───── EXTRACT
Will there exist A-module morphism making the diagram commute?

Question

The motivation behind this problem is that I need it to prove that an exact sequence, then if we passing to hom induces left exact sequence.

Here we assume that $\phi_2$ is surjective. This is an important assumption.

If $M_1,M_2,M_3$ are modules and $\phi_1 : M_1 \rightarrow M_3$,$\phi_2 : M_1 \rightarrow M_2$ such that $ker(\phi_2) \subset ker(\phi_1)$ then is there $\phi_3 : M_2 \rightarrow M_3$ making that diagram commute ?

I am thinking that $\phi_3(m_2) = \phi_1(\phi_2^{-1}(m_2))$. I proved that this is well defined. But, I am not sure why is it an A-module morphism?

Here is why it is well defined. I will add that for completeness sake. Suppose $x,y \in \phi_2^{-1}(m_2)$ then $\phi_2(x - y) = 0$ so we have that $\phi_1(x - y) = 0$. Hence $\phi_1(x) = \phi_1(y)$. I just want to know why it is an A-module homomorphism. The commutative part is easy.

Answer 1

Here is the answer. Suppose $\psi : M_1 \rightarrow M_3$ and $\phi : M_2 \rightarrow M_3$ with $\phi$ surjective and $ker(\phi) \subset ker(\psi)$. Then define $\eta : M_1 / ker(\phi) \rightarrow M_3$ as follows $\eta([x]) = \psi(x)$ this is well defined by the fact $ker(\phi) \subset ker(\psi)$
──────────
───── GIVEN RECORDS
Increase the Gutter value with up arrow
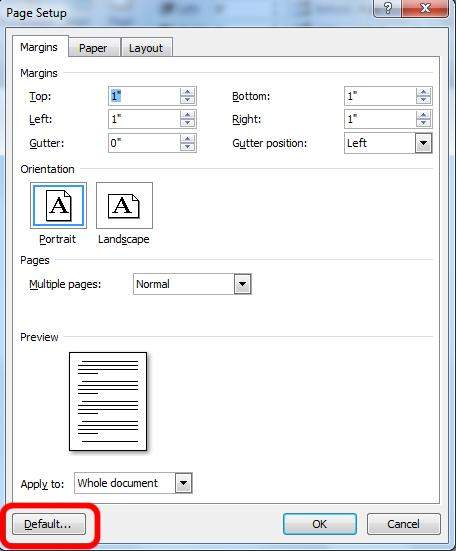The width and height of the screenshot is (457, 551). [x=188, y=139]
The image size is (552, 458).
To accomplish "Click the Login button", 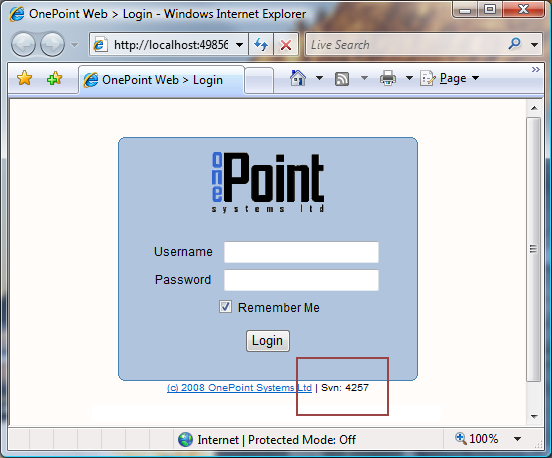I will click(x=268, y=341).
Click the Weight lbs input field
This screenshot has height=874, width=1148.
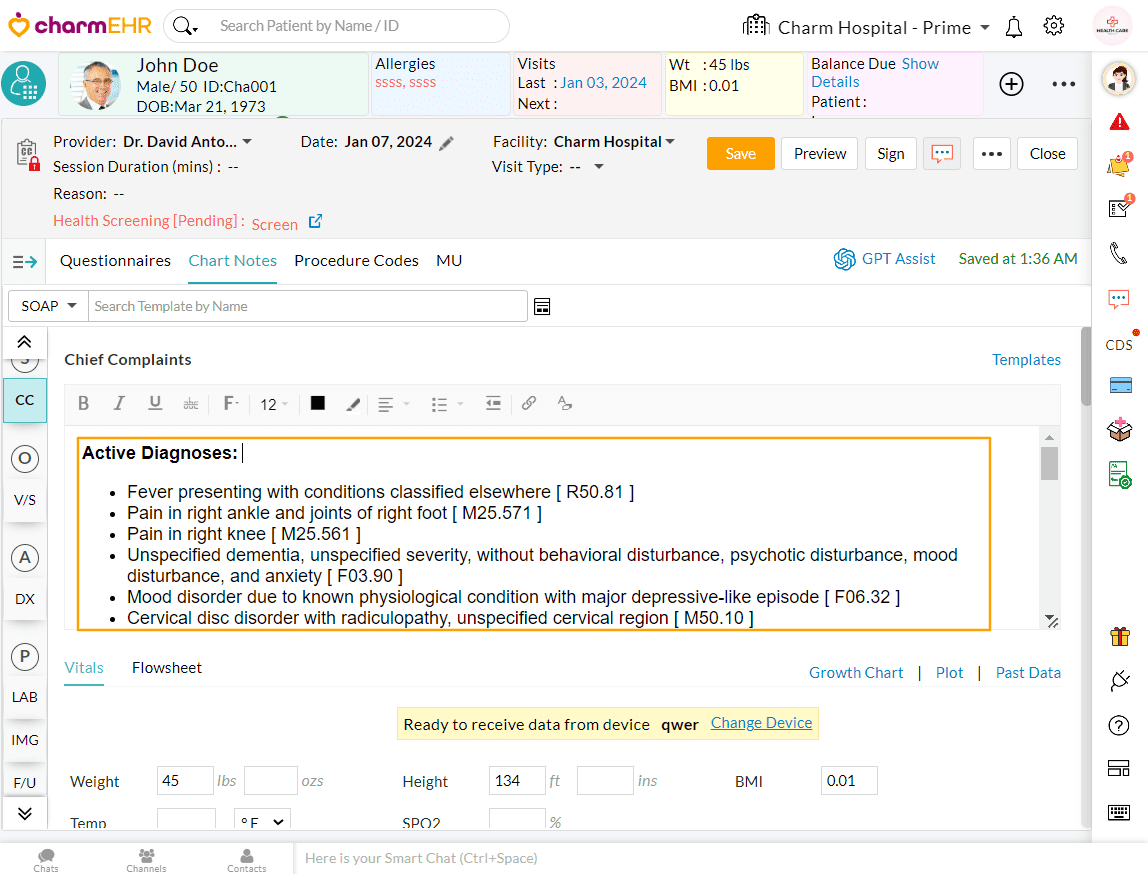(184, 781)
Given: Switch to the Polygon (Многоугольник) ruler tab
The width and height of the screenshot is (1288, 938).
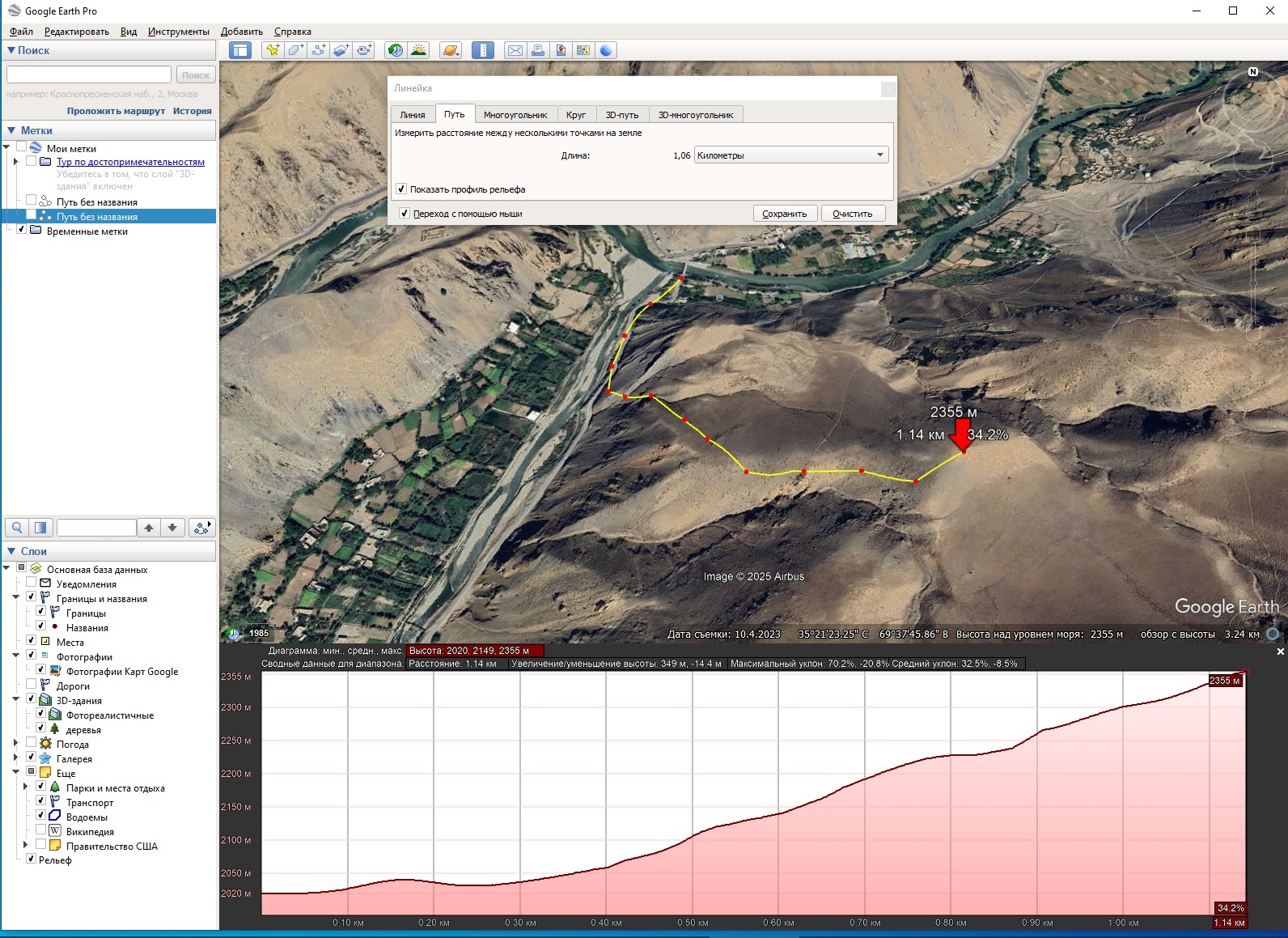Looking at the screenshot, I should [515, 115].
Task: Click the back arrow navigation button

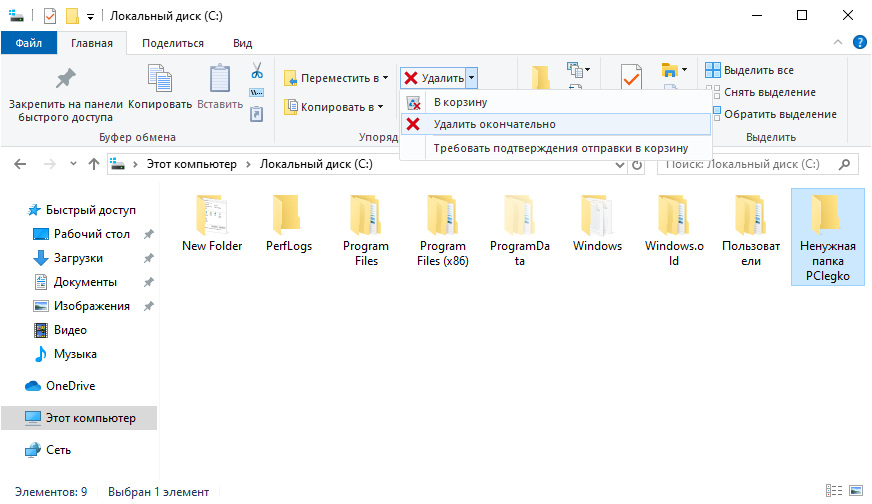Action: [22, 164]
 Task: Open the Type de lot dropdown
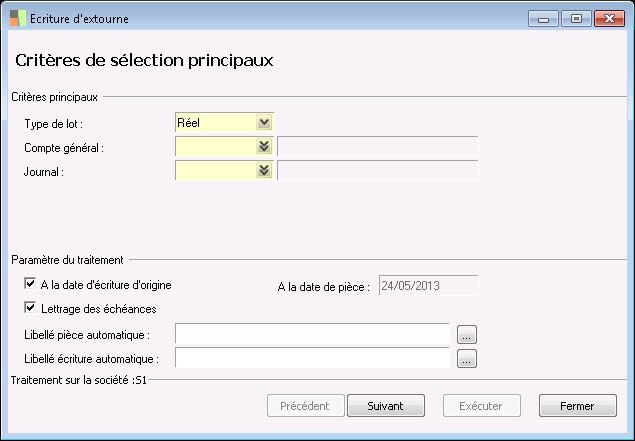264,122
──────────
WHAT THE TASK REQUIRES: In the Question section of the module-morphism thread, list each map named by a Greek letter, with the domain and codomain given for it.

EXERCISE RESULT:
- φ₁: M₁ → M₃
- φ₂: M₁ → M₂
- φ₃: M₂ → M₃